BLOGS: Southeastern ERISA Watch

Friday, November 22, 2013, 4:14 PM

Pendulum Swing: Fourth Circuit Ends Use Of "Satisfactory Proof" Language For Bestowing Discretionary Authority To Plan Administrator.

If Gallagher v. Reliance Standard, 305 F. 3d 264 (4th Cir. 2002) was the beginning of the end, the recent case of Cosey v. Prudential, 2013 WL 5977151 (4th Cir. Nov. 12, 2013) was the nail in the coffin.

Ever since Firestone Tire & Rubber Co. v. Bruch, 489 U.S. 101, 109 S. Ct. 948 (1989), prudent benefit plan drafters have included explicit language in their plans to bestow discretionary authority upon the administrator to determine benefit eligibility and entitlement.  Under the Firestone edict, if such language is in the Plan, a Court will review the administrator’s decision for abuse of discretion, rather than de novo.  

For years, defendants finding themselves in court without explicit language in their plans have pointed to other provisions as a grant of discretionary authority in an effort to win a deferential review by the Court.  For instance, in Ceasar v. Hartford Life and Accident Insurance Co., 947 F. Supp. 204 (S.C. 1996), the defendant argued, and the Court agreed, that the administrator’s reservation of “the right to determine if Proof of Loss is satisfactory” conferred the requisite discretionary powers on the plan administrator to trigger a deferential review.  And in Wilcox v. Reliance Standard, 175 F. 3d 1018 (4th Cir. 1999), the defendant pointed to the plan language that provided: “We will pay a Monthly Benefit if an Insured… submits satisfactory proof of Total Disability to us.”  The Court held that this language was sufficient to trigger a deferential “abuse of discretion” review, declaring that “only the most tortured reading of the language … could lead to a conclusion that the plan in this case is not vested with the discretionary authority to determine eligibility for benefits.”
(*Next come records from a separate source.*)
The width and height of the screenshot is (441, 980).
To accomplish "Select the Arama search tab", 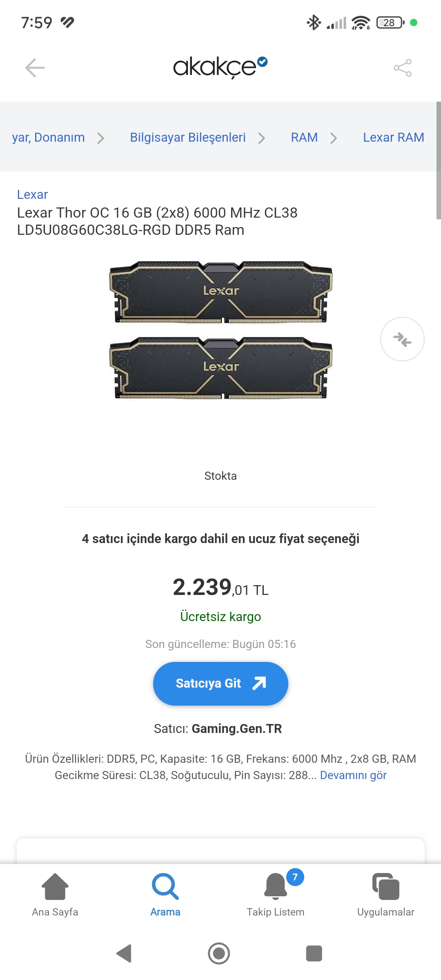I will (165, 894).
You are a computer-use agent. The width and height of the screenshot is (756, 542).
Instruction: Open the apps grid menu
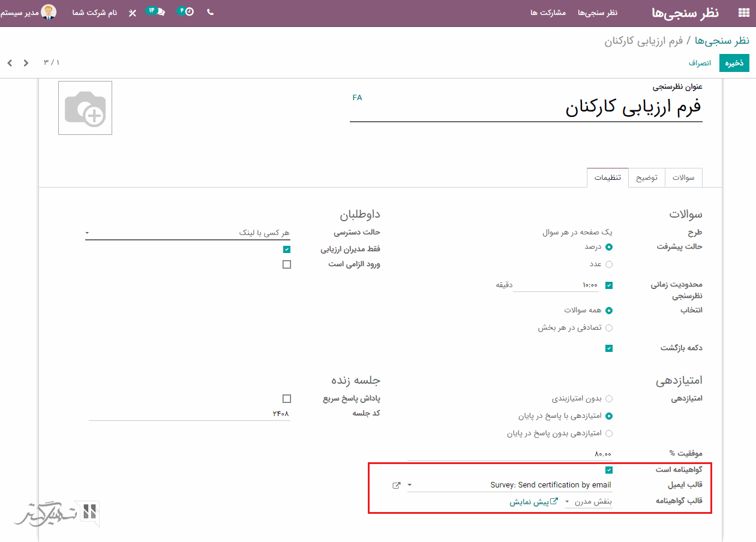click(x=743, y=13)
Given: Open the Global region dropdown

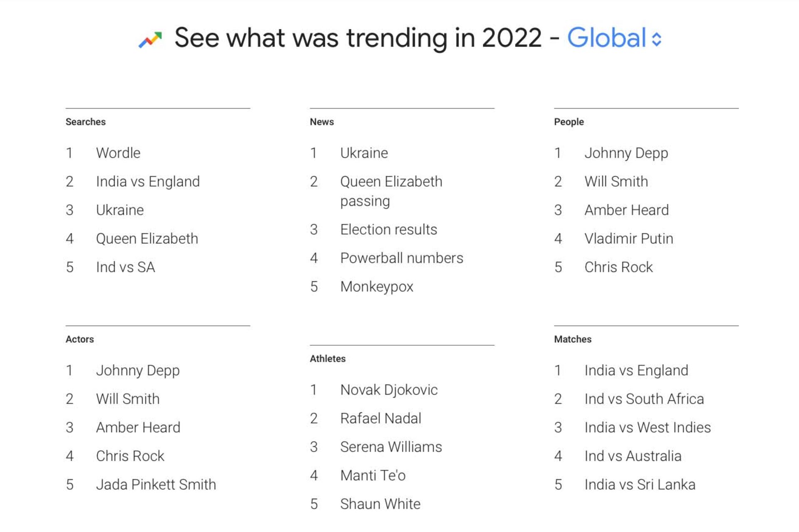Looking at the screenshot, I should [x=607, y=38].
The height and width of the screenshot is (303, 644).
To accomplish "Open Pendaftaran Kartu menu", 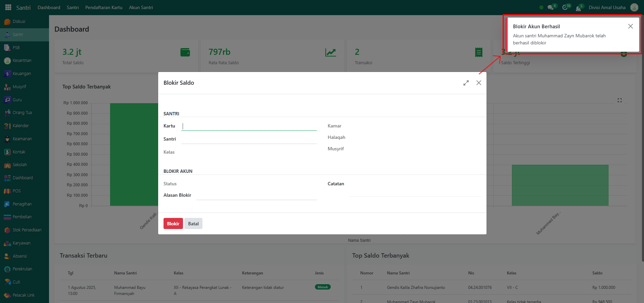I will click(x=104, y=7).
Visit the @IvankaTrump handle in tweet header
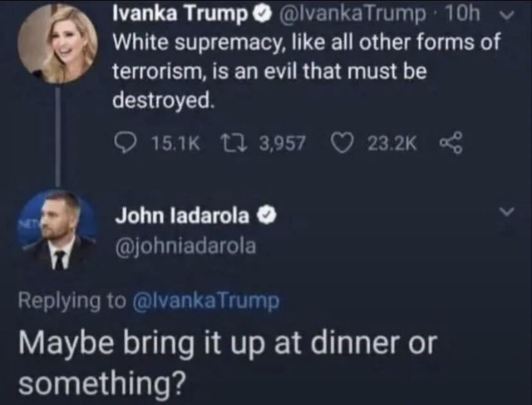The height and width of the screenshot is (405, 532). coord(352,14)

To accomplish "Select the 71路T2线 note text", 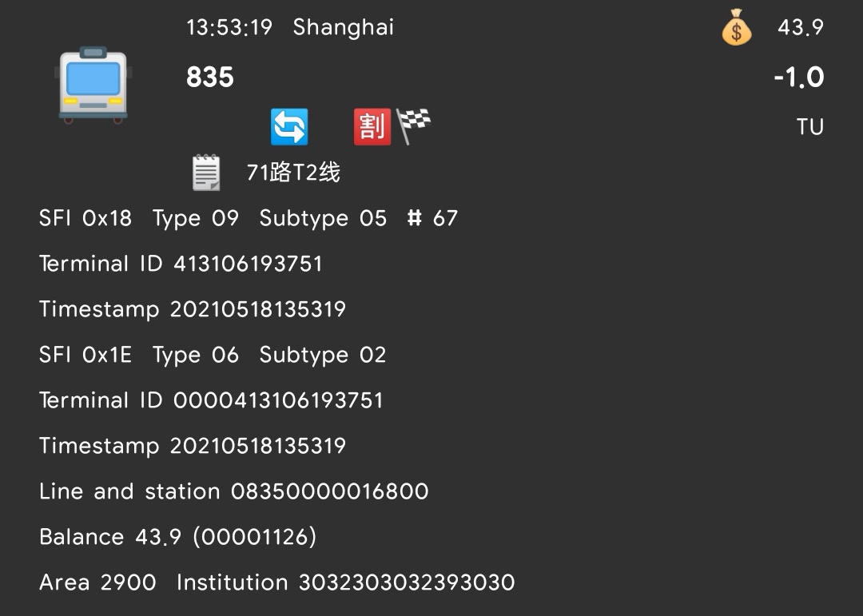I will (293, 173).
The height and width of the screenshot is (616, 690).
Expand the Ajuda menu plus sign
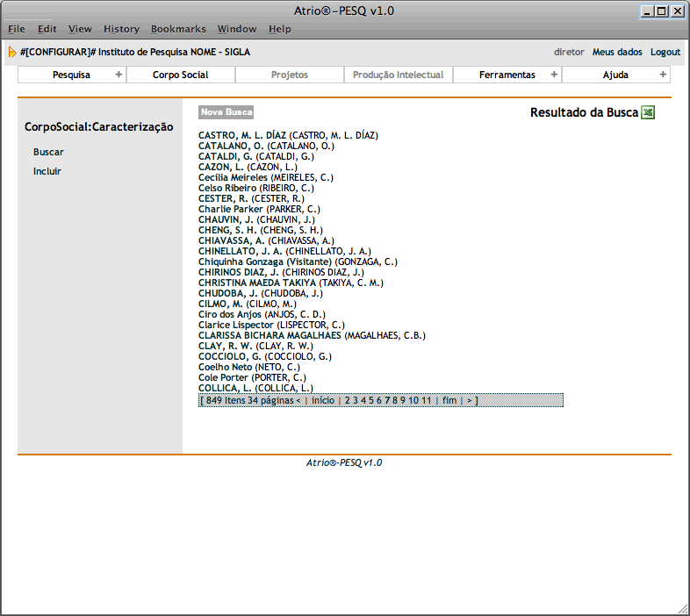coord(663,75)
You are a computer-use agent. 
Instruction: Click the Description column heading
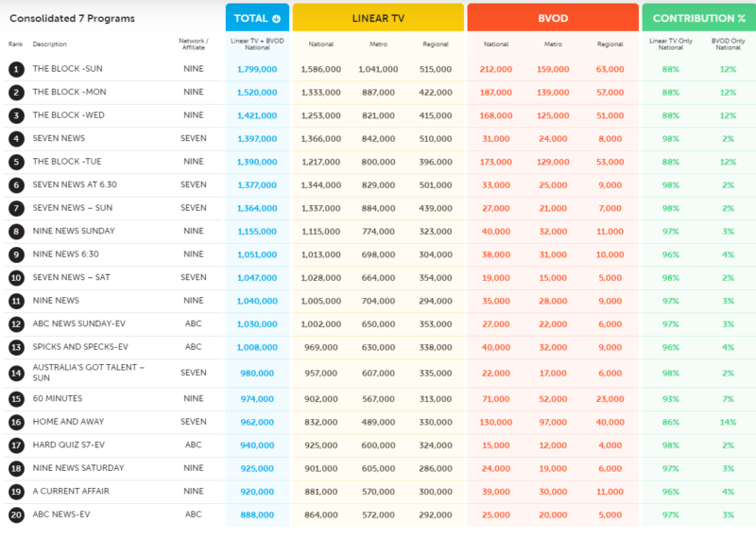point(49,44)
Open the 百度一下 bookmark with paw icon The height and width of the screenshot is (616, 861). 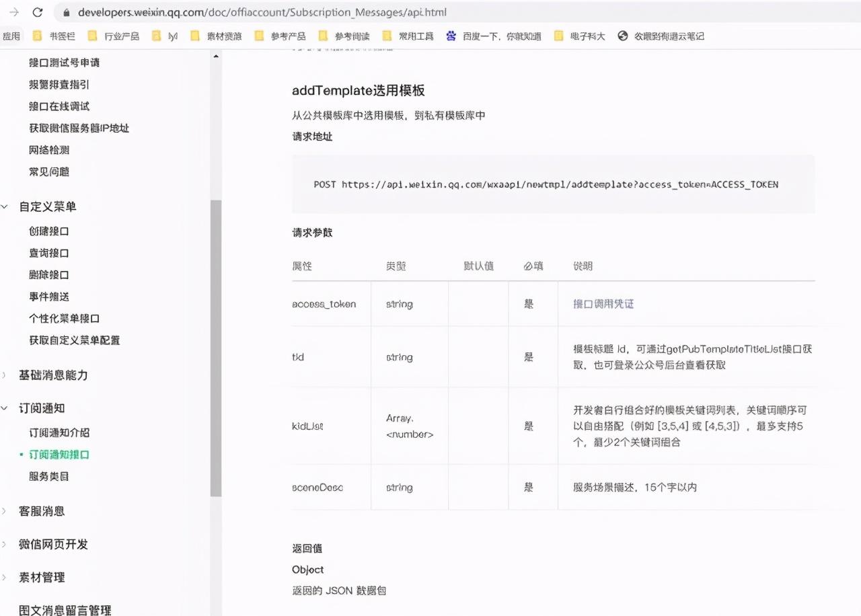pos(494,36)
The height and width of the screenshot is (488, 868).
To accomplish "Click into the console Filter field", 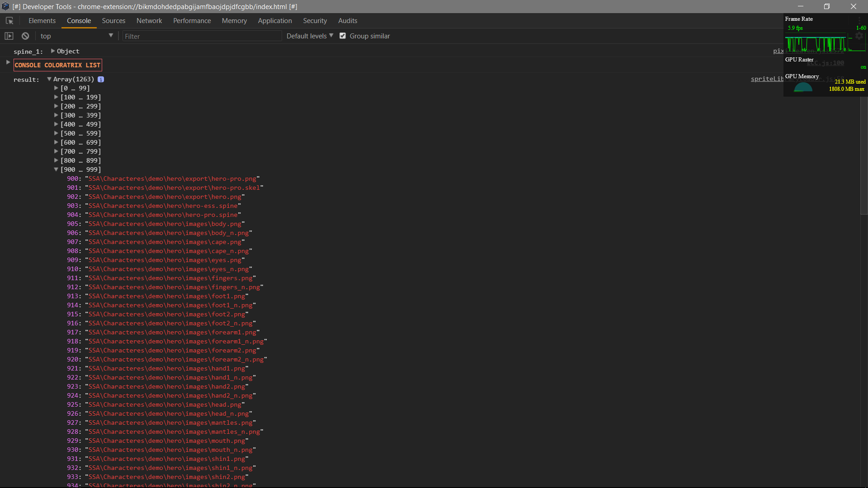I will (x=202, y=36).
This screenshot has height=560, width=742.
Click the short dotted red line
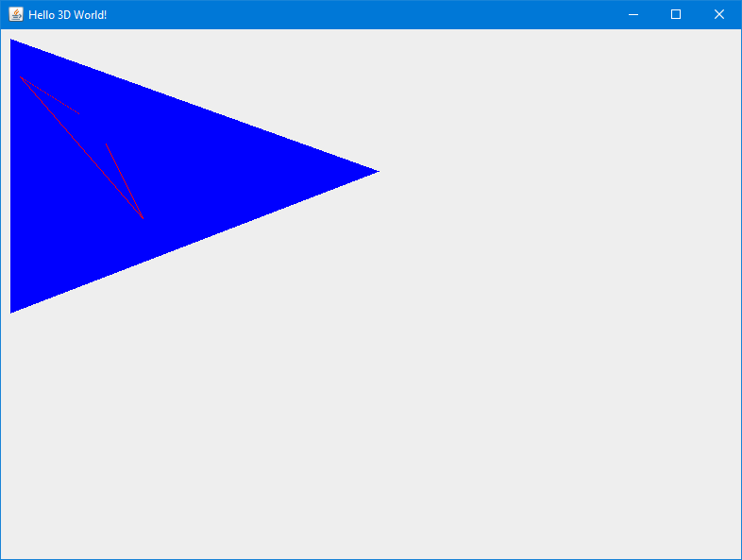tap(50, 95)
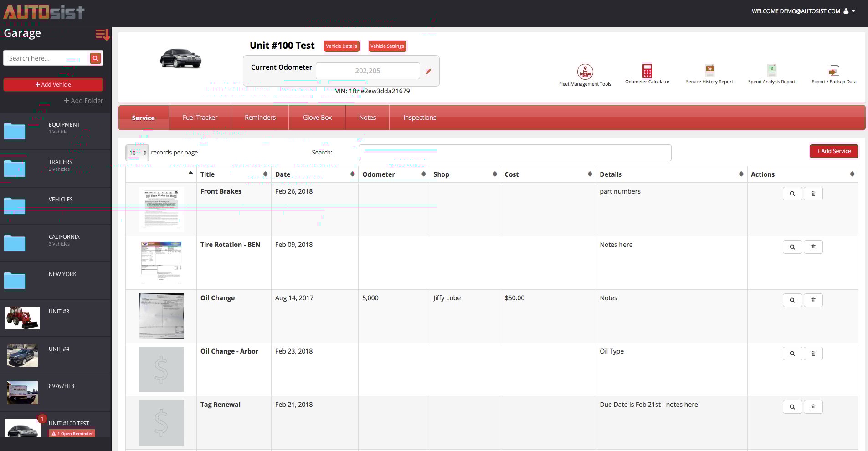Open the Odometer Calculator

tap(647, 71)
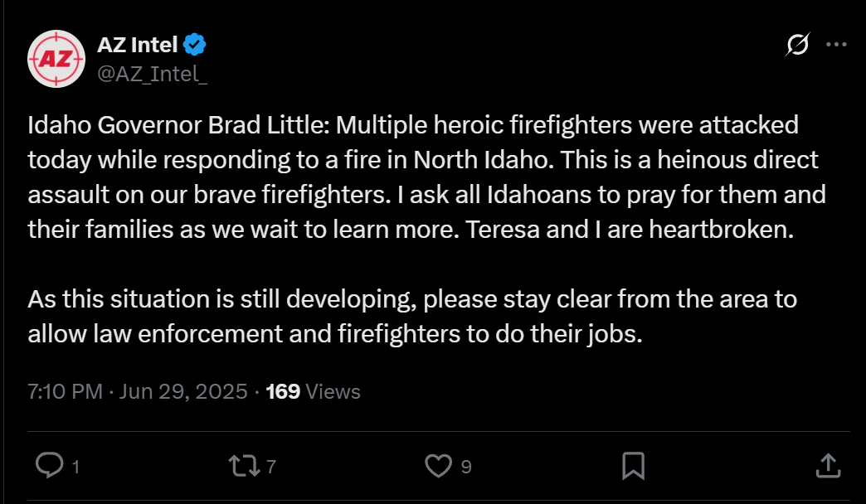The width and height of the screenshot is (866, 504).
Task: Click the Grok slashed-circle icon
Action: (797, 45)
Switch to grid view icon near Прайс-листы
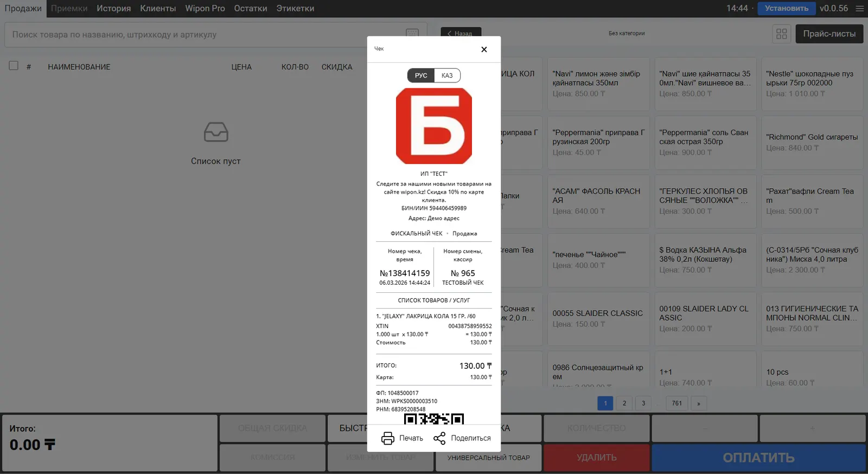Viewport: 868px width, 474px height. [781, 34]
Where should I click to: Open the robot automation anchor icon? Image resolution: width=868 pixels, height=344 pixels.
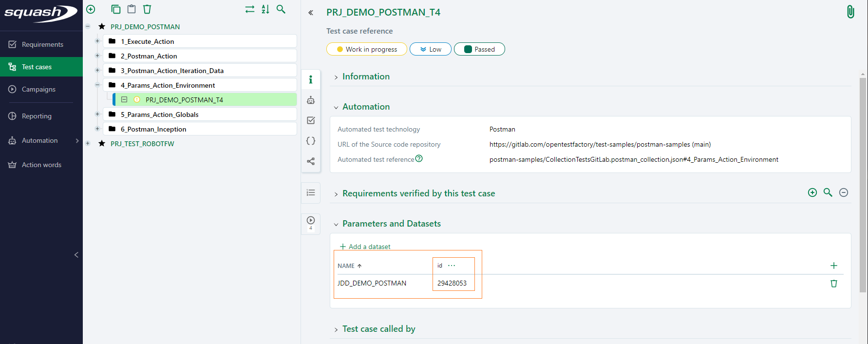pos(311,100)
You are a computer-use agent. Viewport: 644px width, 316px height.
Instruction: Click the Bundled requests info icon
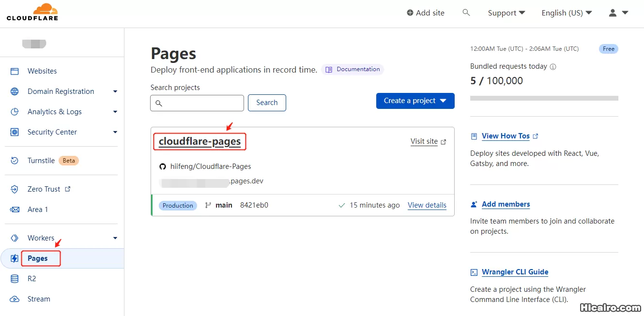pyautogui.click(x=552, y=67)
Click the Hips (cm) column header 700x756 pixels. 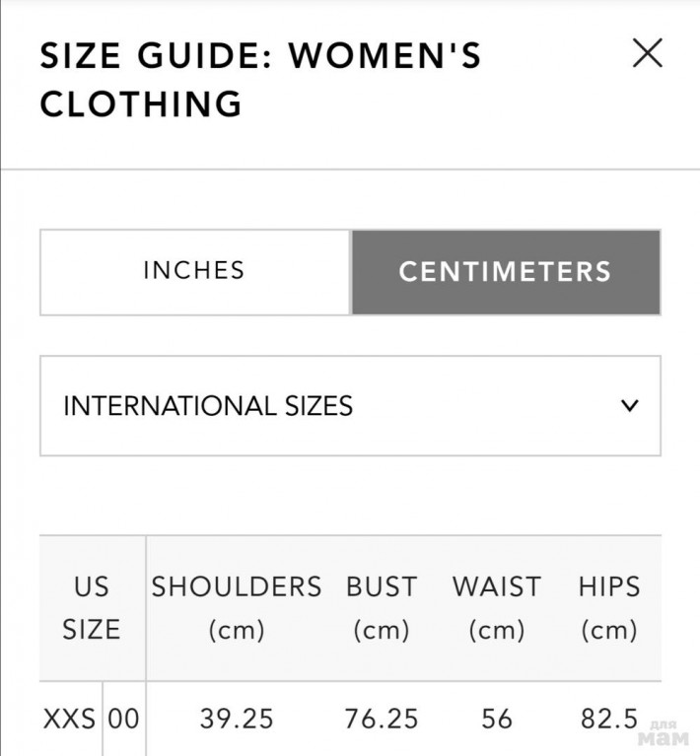pyautogui.click(x=609, y=608)
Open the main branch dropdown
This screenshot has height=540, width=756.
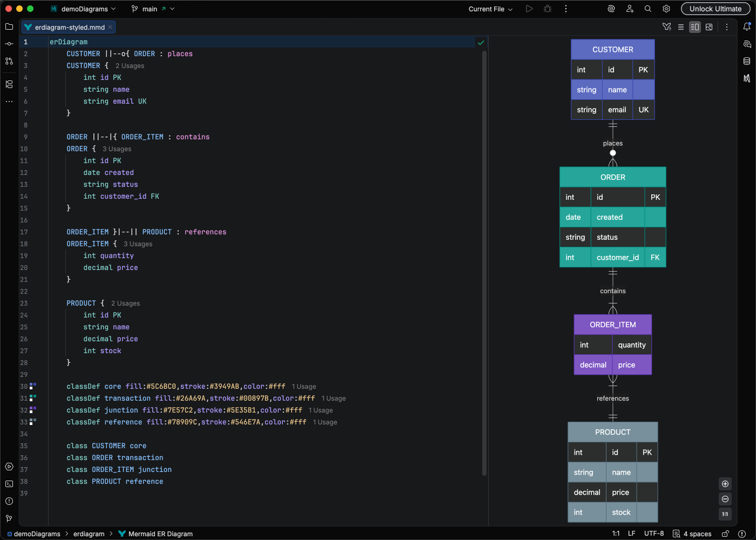point(153,9)
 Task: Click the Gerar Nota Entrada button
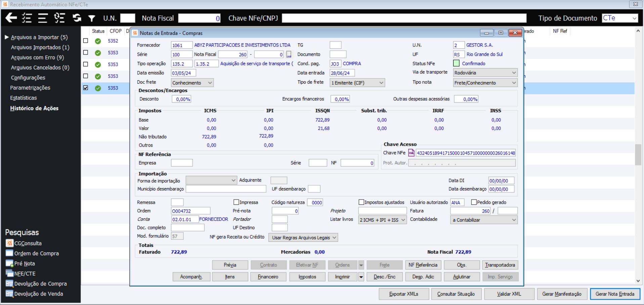[x=615, y=294]
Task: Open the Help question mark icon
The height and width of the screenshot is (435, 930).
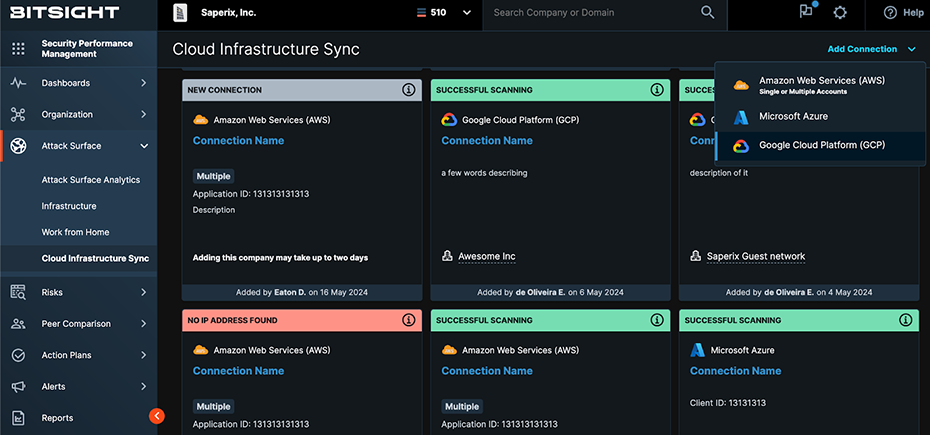Action: (890, 13)
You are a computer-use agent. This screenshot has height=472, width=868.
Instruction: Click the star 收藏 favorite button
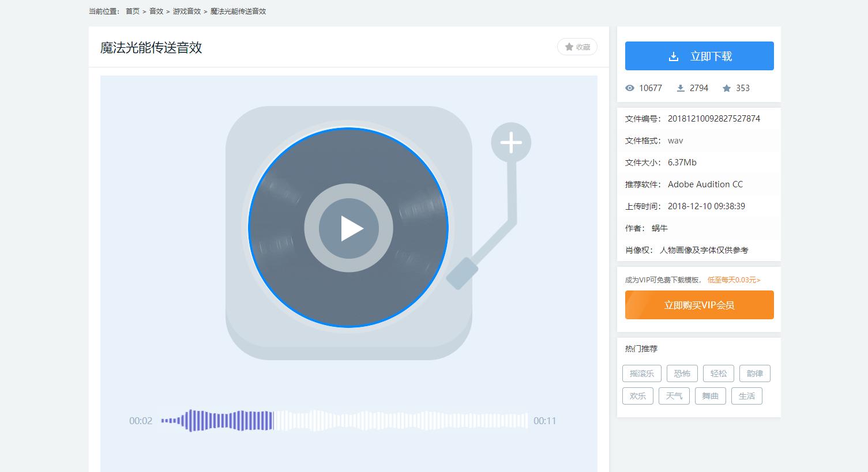click(x=577, y=47)
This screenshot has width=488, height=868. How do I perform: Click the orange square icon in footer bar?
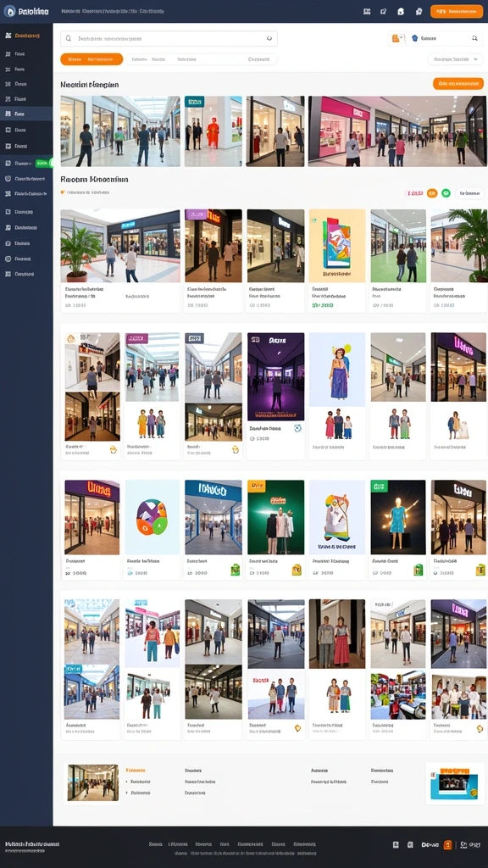[447, 845]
Along came Gallagher, a case involving the exact same plan language as in Wilcox:  “We will pay a Monthly Benefit if the Insured ... submits satisfactory proof of Total Disability to us.”   However, the Fourth Circuit declined to follow Wilcox, which was an unpublished opinion.  The Gallagher Court held that this language was insufficient to trigger a deferential review, based upon the reasoning that “the prepositional phrase ‘to us,’ as written in the Plan, is more naturally read as modifying ‘submit’ rather than “satisfactory.’”

The placement of the preposition did not seem to matter to the Cosey Court.  In Cosey, Prudential’s plan stated that benefits would be paid to a claimant who “submit[s] proof of continuing disability satisfactory to Prudential.”  The Cosey Court framed the issue as “whether the phrase ‘proof satisfactory to [the plan administrator]’ unambiguously confers discretionary decision-making authority on a plan administrator.”   It found this issue to be a matter of first impression, noting that the Gallagher Court’s musings about hypothetical phrases were dicta.  The Cosey Court characterized the phrase “proof satisfactory to us” as “inherently ambiguous,” thus allowing it to construe it against the drafters.  The Court went on to comment that such language did not put the participants on notice as to whether the administrator had discretionary authority, and rationalized that drafters had been given ample opportunity after Firestone to insert clear language in their plans.  The Cosey Court remanded the case to the District Court to review the administrator’s decision de novo.

In the end, while the Court in Cosey, citing Gallagher, gave lip service to the principle that “no magic words” were required to ensure deferential review, it has now triggered a disappearing act on the charmed life of “satisfactory proof” language.